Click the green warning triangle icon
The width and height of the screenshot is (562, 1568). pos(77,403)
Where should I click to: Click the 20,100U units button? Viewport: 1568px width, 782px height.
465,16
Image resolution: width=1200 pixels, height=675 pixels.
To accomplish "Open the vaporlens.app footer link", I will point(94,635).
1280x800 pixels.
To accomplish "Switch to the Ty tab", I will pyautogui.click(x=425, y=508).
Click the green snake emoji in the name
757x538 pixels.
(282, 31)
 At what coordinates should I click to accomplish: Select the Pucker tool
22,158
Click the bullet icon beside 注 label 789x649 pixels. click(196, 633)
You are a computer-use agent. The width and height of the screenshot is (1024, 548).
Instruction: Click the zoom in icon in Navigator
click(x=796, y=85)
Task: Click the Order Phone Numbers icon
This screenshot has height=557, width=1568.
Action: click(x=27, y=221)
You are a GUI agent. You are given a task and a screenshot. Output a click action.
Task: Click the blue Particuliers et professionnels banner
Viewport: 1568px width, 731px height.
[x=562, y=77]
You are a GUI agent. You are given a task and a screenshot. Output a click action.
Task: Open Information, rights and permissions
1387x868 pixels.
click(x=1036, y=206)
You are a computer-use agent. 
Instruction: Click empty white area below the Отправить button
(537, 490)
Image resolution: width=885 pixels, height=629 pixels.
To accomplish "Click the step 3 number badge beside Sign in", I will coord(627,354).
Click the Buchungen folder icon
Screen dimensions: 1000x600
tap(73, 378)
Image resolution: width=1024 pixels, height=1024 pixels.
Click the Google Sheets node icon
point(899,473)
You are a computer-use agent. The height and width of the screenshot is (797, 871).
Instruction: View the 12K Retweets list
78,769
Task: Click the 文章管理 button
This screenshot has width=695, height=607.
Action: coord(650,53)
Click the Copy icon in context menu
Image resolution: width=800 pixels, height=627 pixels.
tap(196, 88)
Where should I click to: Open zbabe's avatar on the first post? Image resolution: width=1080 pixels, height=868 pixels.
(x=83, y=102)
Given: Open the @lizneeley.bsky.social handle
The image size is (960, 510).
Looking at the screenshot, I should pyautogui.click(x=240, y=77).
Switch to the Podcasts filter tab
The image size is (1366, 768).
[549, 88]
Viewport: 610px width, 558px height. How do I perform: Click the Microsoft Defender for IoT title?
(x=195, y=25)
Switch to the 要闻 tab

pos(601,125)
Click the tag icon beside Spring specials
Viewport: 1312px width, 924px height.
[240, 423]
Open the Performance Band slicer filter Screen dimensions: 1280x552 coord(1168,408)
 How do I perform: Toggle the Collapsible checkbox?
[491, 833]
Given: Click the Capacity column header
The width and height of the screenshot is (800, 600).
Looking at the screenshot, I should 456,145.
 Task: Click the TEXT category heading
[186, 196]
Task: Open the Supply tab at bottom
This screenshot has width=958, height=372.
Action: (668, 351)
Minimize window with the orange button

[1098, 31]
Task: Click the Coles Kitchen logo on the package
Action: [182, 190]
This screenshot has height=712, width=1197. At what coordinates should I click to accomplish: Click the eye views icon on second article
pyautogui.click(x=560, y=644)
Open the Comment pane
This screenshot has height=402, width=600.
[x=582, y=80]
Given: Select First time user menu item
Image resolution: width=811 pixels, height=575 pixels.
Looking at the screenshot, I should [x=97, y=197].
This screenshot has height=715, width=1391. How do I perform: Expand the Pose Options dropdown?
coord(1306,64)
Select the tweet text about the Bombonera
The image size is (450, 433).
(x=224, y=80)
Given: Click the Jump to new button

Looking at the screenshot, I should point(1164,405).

┄┄┄┄┄┄┄┄┄┄

> Work item
All lines in the listing above from the line containing "Task: Click the blue" to the line containing "Switch to the Podcasts filter tab", inclusive, should be retyped exactly; no other lines should appear.

> Result of the exercise
Task: Click the blue Particuliers et professionnels banner
Viewport: 1568px width, 731px height.
[x=562, y=77]
You are a GUI agent. You are given a task and a screenshot. Output a click action.
Task: Open Information, rights and permissions
1387x868 pixels.
click(x=1036, y=206)
You are a computer-use agent. 
Instruction: Click empty white area below the Отправить button
(537, 490)
Image resolution: width=885 pixels, height=629 pixels.
To accomplish "Click the step 3 number badge beside Sign in", I will coord(627,354).
Click the Buchungen folder icon
Screen dimensions: 1000x600
tap(73, 378)
Image resolution: width=1024 pixels, height=1024 pixels.
Click the Google Sheets node icon
point(899,473)
You are a computer-use agent. The height and width of the screenshot is (797, 871).
Instruction: View the 12K Retweets list
78,769
Task: Click the 文章管理 button
This screenshot has width=695, height=607.
Action: coord(650,53)
Click the Copy icon in context menu
Image resolution: width=800 pixels, height=627 pixels.
tap(196, 88)
Where should I click to: Open zbabe's avatar on the first post? Image resolution: width=1080 pixels, height=868 pixels.
(x=83, y=102)
Given: Open the @lizneeley.bsky.social handle
The image size is (960, 510).
Looking at the screenshot, I should pyautogui.click(x=240, y=77).
Switch to the Podcasts filter tab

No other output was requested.